Chief Olusegun Osoba (born 15 July 1939) is a Nigerian journalist and politician who served twice as governor of Ogun State first from 1992 to 1993 during the Nigerian Third Republic and then from 1999 to 2003.

Early life and education
Olusegun Osoba was born to Mr. and Mrs. Jonathan Babatunde Osoba. Osoba attended a series of professional courses after high school graduation from Methodist Boys High School Lagos. He obtained a diploma in journalism at the University of Lagos and went for one-year course in the United Kingdom on the scholarship of the Commonwealth Press Union in 1967. In 1969, he was studying in Bloomington, USA at the Indiana University's department of journalism. In 1974 he won the Nieman Fellowship Award for journalism for years postgraduate study at Harvard University Cambridge, Massachusetts, USA. He is the first Nigerian to have won this prestigious Nieman Fellowship for Journalism.
··········
Please copy the passage of the Olusegun Osoba text from "Chief Olusegun Osoba" to "1999 to 2003.", swapping "journalist" for "reporter".

# [Entries]
··········
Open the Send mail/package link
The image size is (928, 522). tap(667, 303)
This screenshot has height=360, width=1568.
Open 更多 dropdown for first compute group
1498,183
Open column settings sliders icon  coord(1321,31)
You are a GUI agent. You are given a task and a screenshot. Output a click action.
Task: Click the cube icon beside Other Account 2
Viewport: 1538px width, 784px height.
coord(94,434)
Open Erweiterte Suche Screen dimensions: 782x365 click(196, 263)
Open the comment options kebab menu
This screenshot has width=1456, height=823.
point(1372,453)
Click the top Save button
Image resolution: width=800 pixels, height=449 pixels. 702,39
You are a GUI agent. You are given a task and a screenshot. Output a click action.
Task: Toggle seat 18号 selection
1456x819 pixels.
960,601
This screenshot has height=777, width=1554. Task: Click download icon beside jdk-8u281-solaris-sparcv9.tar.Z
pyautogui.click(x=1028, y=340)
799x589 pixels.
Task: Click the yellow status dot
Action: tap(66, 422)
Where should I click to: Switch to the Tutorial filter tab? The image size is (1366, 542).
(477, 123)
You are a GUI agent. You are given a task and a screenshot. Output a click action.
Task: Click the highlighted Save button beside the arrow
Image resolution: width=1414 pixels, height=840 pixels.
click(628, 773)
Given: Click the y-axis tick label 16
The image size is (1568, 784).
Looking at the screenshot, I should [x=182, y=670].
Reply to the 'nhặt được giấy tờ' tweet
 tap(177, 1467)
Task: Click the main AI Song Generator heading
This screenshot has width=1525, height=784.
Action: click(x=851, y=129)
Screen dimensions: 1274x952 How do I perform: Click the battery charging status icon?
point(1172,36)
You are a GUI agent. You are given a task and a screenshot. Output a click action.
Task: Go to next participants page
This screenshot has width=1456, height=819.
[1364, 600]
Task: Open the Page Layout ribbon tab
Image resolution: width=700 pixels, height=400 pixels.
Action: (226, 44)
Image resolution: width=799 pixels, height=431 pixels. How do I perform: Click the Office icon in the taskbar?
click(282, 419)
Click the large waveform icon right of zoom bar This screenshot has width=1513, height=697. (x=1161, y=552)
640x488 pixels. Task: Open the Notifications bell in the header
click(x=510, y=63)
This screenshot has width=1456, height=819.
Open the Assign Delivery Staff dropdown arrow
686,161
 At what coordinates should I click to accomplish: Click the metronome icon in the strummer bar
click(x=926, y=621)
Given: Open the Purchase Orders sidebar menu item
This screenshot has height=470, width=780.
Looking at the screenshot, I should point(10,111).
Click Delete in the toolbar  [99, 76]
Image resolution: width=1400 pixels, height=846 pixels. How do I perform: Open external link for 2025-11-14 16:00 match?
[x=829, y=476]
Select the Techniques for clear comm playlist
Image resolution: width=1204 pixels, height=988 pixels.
··········
# [Complete answer]
Chief Olusegun Osoba (born 15 July 1939) is a Nigerian reporter and politician who served twice as governor of Ogun State first from 1992 to 1993 during the Nigerian Third Republic and then from 1999 to 2003.